**DIRECTIONS**: A line counts if it contains the word "agent" at least once. State how many such lines the records contain, giving the number alone.

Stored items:
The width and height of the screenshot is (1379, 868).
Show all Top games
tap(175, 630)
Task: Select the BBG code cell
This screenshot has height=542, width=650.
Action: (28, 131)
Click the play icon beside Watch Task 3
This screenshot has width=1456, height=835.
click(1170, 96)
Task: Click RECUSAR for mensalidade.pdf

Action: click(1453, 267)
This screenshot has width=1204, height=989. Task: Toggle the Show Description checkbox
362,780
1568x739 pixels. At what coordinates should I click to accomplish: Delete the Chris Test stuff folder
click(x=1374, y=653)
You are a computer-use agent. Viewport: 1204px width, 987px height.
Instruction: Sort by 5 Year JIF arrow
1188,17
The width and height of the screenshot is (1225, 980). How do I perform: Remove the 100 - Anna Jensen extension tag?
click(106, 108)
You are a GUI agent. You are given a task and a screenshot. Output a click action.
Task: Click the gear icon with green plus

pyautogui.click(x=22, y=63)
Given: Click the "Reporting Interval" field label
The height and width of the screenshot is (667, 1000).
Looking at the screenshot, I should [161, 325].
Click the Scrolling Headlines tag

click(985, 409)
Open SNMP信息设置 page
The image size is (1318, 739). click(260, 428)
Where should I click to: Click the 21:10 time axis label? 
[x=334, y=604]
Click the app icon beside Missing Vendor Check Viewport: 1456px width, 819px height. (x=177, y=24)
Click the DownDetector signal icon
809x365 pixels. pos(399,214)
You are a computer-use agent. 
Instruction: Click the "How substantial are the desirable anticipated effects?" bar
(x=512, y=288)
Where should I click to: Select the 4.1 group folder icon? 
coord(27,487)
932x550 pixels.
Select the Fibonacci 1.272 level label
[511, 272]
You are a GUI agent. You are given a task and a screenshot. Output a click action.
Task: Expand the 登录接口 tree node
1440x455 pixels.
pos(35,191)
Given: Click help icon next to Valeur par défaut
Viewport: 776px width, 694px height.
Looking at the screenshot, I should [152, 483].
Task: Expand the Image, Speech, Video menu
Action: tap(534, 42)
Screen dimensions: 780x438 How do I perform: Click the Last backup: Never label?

**TASK RESULT**: 4